Throughout the rest of the offseason, and maybe sprinkled during the regular season, we’ll highlight some basic football X’s and O’s for those new and still learning about the game. So when we talk about these ideas in our film breakdowns, readers will have a clearer understanding of what we’re discussing.
If there’a an idea/concept/scheme you’d like us to explain, let us know in the comments below.
One Gap Vs Two Gap
You hear us talking a ton about the evolution of the Pittsburgh Steelers’ defense. Changes made in coverage and throughout the front, the latter being a switch from one-gapping to two-gapping.
So what’s the difference between the two?
Two-gapping was the Steelers’ old philosophy. Not to say they don’t do it at all today – they do – just not nearly as often. That was a mindset of the defensive linemen occupying two gaps, taking on blocks, and letting the linebackers run free.
Take this example from 2012. Watch Steven McLendon over the Jets RG, #65, in this clip. He’s creating space between him and the blocker and moves with the back. When the runner starts to his left, McLendon moves down with him, and when the back cuts back, McLendon shifts his gap with the ball carrier to make the tackle. McLendon has the A and B gaps here. Two gaps he’s covering, hence the phrase “two-gapping.”
Fast forward to today. Two clips I’ll show from last year. Watch #79 Javon Hargrave here. He is responsible for one gap, the B gap. He shoots it and records the TFL. Here’s a pre-snap look at each gap and who is responsible for it. Devin Bush is responsible for the playside A gap, if the picture is a little unclear.
And here’s a look at the play. Hargrave and Alualu combine for the TFL.
Same here with Stephon Tuitt in Week 1 last season. He is shooting down his gap, as opposed to taking on blocks to free up the linebackers.

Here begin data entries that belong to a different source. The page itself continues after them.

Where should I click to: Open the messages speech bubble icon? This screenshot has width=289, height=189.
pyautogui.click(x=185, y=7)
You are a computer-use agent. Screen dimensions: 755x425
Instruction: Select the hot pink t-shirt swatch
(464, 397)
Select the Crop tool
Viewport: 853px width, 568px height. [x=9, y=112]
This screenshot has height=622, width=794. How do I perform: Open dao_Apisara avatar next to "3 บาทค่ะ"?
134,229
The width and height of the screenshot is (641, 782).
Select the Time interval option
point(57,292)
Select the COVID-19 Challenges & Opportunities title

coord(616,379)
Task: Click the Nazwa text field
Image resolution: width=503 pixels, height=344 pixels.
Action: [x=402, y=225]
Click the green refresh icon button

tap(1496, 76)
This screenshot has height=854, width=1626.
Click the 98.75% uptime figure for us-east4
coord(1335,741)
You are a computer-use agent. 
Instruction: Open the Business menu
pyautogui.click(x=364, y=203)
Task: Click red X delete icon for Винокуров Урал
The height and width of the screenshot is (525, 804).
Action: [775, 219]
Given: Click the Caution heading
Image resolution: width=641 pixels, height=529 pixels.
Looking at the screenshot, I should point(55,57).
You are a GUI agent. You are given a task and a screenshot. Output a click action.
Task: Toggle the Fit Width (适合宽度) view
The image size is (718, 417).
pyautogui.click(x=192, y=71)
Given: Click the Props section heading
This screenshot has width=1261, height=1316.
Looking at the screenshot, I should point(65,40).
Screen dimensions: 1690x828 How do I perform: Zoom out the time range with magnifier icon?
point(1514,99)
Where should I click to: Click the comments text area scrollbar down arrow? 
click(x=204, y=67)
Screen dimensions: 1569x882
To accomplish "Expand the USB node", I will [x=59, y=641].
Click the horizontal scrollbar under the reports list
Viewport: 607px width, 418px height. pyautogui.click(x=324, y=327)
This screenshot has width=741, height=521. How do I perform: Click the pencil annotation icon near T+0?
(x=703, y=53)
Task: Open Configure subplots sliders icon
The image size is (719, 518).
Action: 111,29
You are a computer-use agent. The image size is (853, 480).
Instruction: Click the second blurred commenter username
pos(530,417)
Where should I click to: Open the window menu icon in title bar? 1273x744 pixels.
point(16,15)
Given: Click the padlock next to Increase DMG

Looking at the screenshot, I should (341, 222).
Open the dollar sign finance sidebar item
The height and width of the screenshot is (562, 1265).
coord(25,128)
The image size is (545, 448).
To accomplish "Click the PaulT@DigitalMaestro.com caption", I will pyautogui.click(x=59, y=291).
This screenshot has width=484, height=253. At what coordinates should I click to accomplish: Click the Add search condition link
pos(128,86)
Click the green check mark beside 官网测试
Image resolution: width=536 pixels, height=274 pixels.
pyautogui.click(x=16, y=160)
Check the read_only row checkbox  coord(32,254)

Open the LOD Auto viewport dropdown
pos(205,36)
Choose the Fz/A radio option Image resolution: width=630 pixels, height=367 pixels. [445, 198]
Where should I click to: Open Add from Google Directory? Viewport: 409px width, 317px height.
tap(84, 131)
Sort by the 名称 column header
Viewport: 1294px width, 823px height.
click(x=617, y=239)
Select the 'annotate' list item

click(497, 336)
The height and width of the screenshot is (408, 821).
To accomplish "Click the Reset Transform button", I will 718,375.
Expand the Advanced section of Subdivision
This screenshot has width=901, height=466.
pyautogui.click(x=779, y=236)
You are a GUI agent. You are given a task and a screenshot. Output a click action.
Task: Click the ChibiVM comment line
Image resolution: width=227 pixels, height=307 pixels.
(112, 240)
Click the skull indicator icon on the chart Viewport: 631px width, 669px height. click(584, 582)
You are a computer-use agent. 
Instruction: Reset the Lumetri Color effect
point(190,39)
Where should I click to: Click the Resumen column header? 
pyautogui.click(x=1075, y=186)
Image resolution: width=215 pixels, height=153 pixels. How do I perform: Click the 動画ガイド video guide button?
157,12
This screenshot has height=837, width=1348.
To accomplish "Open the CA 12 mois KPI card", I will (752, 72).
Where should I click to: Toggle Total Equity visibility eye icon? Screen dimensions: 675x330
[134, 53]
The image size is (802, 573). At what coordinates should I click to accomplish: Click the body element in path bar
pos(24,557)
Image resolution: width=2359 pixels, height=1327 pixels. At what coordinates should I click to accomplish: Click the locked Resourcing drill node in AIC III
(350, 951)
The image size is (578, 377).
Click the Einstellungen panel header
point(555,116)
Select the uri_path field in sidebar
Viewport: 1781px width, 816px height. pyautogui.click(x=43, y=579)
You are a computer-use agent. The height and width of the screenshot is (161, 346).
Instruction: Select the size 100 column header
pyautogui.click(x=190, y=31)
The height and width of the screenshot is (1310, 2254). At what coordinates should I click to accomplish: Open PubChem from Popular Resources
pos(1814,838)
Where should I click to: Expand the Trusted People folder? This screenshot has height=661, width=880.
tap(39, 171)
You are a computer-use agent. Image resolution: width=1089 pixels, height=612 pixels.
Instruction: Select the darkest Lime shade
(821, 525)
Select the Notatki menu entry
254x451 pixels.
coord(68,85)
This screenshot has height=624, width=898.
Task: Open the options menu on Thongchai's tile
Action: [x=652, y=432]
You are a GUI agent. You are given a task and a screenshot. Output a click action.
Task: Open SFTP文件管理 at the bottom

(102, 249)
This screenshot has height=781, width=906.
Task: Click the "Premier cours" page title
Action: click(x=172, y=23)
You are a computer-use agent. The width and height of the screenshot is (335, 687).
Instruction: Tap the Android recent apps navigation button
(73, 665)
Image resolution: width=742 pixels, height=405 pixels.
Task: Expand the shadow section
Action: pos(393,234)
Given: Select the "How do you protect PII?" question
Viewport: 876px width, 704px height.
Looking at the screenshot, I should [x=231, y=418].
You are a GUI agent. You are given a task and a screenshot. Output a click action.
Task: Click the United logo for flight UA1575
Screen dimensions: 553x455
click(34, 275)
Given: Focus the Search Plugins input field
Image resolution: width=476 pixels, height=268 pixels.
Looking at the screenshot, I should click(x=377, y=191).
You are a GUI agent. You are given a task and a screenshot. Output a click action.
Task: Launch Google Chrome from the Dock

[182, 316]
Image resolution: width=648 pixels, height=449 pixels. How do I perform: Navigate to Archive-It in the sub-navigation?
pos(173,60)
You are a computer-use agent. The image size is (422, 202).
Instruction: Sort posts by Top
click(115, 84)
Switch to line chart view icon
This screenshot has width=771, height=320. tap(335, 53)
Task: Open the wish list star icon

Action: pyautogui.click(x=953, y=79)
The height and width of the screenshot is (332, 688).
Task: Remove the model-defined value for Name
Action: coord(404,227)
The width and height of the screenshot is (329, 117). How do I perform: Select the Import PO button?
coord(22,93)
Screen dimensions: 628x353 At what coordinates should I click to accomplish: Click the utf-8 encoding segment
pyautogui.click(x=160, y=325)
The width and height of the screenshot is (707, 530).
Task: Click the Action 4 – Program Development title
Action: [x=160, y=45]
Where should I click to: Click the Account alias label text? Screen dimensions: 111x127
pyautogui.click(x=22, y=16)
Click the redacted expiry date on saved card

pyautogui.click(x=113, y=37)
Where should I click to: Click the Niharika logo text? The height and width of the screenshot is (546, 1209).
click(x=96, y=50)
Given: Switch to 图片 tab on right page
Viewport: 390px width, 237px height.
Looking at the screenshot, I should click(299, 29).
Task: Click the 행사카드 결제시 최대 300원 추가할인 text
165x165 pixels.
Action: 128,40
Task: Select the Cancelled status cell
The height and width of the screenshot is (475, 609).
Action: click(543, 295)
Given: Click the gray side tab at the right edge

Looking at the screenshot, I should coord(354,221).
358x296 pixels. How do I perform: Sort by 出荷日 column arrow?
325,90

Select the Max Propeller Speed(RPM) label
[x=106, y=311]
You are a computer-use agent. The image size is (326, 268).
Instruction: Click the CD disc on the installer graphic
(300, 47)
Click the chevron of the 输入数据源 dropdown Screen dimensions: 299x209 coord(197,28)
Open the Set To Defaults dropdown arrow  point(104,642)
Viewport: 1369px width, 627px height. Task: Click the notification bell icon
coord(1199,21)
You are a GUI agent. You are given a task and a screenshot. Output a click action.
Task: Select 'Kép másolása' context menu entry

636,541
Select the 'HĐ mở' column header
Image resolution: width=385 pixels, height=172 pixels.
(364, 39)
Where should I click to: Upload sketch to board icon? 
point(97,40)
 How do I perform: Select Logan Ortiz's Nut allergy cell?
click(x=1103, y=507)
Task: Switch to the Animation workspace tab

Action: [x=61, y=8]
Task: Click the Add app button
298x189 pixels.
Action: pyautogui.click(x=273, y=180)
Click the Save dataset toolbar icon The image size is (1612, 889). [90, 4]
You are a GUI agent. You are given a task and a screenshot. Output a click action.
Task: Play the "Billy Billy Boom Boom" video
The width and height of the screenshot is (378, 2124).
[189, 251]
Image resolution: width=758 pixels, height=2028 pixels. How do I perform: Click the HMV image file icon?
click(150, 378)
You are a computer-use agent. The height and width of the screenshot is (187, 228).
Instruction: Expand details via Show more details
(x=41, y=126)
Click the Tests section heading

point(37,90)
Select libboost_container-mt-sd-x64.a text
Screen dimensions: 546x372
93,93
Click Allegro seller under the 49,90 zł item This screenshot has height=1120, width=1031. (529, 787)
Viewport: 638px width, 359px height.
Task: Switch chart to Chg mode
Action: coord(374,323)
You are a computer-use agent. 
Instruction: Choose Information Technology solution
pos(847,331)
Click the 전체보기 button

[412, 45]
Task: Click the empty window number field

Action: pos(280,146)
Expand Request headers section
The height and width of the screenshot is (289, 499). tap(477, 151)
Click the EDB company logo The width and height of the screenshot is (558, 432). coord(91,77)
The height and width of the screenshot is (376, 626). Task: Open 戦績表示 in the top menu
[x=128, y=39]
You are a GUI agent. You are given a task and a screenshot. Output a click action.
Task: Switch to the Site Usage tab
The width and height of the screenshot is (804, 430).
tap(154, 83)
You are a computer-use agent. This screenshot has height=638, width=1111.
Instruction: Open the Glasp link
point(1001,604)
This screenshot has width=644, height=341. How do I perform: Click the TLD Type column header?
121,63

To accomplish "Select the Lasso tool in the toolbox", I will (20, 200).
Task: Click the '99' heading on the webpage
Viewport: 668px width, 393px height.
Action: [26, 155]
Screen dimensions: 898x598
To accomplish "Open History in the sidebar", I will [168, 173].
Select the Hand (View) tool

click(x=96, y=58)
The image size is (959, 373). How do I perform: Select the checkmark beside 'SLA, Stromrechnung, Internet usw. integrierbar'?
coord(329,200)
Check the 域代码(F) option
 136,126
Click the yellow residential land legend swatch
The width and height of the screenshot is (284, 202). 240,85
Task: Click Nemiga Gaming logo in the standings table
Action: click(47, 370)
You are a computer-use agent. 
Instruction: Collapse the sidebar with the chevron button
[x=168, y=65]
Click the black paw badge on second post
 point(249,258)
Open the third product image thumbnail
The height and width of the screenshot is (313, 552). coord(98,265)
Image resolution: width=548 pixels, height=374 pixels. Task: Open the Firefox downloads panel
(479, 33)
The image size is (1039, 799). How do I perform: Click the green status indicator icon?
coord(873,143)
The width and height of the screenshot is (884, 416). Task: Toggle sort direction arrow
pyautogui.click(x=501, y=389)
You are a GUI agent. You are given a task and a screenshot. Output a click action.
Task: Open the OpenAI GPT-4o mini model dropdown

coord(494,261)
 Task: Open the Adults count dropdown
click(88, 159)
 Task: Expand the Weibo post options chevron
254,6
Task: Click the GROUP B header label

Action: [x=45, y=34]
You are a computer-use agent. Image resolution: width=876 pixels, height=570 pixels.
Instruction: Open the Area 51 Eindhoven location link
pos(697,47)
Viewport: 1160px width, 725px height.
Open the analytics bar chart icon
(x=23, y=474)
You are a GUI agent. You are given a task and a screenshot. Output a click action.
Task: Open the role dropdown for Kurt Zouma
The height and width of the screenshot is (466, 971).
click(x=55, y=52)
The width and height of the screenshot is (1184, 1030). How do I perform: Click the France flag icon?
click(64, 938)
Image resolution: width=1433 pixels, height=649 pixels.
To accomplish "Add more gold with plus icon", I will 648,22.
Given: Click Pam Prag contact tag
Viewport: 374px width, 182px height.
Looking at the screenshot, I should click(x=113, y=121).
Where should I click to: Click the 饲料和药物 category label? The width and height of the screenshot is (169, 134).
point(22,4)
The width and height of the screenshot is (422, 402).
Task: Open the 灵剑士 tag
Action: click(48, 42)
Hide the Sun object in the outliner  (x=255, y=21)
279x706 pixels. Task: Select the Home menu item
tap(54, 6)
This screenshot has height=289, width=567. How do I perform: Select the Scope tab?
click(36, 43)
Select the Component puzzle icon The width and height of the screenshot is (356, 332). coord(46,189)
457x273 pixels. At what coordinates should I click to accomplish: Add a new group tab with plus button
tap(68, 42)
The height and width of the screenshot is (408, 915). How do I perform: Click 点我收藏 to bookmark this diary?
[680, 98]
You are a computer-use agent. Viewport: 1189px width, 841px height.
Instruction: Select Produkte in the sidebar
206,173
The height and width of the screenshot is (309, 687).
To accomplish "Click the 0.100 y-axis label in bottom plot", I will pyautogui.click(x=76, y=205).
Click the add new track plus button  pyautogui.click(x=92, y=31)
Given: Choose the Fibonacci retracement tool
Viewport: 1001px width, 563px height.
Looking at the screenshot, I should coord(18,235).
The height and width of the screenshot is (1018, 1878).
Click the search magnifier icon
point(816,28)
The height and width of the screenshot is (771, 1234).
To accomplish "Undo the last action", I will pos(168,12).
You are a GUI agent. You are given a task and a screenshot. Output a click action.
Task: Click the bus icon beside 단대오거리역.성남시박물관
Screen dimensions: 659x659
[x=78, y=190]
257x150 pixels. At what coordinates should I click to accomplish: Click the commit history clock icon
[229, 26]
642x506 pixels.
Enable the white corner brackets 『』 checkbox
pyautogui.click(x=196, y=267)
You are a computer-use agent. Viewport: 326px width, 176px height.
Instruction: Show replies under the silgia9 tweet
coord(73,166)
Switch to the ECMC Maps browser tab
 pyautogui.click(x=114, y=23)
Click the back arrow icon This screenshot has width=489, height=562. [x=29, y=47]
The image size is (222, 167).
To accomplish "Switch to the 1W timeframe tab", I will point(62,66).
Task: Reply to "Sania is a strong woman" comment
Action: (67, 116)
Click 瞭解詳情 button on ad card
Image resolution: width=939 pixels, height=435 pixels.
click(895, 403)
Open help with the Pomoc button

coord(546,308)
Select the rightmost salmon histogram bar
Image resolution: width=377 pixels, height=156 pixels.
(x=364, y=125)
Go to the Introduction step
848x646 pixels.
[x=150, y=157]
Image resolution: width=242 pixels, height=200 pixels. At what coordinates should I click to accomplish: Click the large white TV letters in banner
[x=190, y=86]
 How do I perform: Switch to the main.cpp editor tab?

That change comes philosophically but also because of the talent level. Nothing against Aaron Smith, Brett Keisel, or Casey Hampton, but Cam Heyward, Stephon Tuitt, and Javon Hargrave are different players. Better athletes, pass rushers, guys whose skillset and strengths would be wasted if they just took on blockers. One-gapping is part of the defense’s overall idea of playing fast, making plays, and stressing blocking schemes. It’s hard to reach block an athletic defensive linemen whose shooting his gap.